Task to complete
Among the lines below, keep only those from the one containing "Check the Voice Amplify Mode box" through the one containing "Given: Click folder icon of first General row", and reproduce them exactly.

Stored dataset items
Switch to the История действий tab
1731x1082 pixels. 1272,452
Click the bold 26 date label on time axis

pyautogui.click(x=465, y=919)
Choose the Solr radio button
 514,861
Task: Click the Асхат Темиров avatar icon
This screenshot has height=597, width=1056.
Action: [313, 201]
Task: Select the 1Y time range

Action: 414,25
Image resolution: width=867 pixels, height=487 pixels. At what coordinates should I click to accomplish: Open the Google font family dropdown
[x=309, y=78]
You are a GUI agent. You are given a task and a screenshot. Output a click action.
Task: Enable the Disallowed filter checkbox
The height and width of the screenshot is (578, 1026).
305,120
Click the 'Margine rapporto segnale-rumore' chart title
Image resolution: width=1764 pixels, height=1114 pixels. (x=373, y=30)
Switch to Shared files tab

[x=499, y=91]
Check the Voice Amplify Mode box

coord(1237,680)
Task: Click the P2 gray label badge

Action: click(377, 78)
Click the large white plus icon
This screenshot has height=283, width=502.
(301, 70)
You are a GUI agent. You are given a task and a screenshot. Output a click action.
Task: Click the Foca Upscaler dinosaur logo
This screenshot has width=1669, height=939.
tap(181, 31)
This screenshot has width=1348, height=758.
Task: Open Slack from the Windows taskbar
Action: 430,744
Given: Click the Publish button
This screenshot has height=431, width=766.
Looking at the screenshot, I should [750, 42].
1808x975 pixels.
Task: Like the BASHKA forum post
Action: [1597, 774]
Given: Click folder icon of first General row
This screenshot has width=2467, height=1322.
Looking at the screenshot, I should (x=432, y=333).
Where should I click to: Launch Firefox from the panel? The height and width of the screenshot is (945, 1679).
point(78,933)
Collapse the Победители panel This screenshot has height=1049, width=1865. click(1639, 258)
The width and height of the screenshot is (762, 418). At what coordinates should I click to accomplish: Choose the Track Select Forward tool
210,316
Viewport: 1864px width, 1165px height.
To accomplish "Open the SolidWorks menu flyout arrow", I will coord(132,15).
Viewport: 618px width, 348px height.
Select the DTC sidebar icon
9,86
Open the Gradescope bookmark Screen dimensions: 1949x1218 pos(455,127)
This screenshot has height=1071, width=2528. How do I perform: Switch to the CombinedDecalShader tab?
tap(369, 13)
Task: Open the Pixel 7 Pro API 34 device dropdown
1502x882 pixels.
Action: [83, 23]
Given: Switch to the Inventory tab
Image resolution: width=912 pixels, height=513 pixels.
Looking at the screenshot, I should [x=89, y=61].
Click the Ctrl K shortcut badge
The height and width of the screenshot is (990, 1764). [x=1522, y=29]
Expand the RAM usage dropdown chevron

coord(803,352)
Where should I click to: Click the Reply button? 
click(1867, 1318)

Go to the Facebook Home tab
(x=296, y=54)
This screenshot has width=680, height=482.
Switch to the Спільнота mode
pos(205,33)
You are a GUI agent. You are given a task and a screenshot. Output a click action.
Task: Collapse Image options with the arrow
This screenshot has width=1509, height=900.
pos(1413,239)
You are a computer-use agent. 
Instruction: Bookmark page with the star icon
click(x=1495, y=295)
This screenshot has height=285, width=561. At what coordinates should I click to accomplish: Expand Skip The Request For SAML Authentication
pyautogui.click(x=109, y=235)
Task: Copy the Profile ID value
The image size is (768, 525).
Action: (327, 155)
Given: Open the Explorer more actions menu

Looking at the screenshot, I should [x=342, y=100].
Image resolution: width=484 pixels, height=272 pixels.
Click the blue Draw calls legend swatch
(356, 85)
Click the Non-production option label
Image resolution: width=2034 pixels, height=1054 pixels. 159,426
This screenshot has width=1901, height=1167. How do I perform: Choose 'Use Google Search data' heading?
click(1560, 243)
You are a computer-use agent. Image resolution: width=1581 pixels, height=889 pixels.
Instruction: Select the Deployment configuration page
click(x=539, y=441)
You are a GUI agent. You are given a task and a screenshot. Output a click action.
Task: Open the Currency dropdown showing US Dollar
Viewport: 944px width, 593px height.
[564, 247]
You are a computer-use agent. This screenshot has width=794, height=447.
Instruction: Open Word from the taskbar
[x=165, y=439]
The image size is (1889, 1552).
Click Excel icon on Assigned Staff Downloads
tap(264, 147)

Finished task
Check the Voice Amplify Mode box

coord(1237,680)
Task: Click the P2 gray label badge

Action: click(377, 78)
Click the large white plus icon
This screenshot has height=283, width=502.
(301, 70)
You are a GUI agent. You are given a task and a screenshot. Output a click action.
Task: Click the Foca Upscaler dinosaur logo
This screenshot has width=1669, height=939.
tap(181, 31)
This screenshot has width=1348, height=758.
Task: Open Slack from the Windows taskbar
Action: 430,744
Given: Click the Publish button
This screenshot has height=431, width=766.
Looking at the screenshot, I should [750, 42].
1808x975 pixels.
Task: Like the BASHKA forum post
Action: [1597, 774]
Given: Click folder icon of first General row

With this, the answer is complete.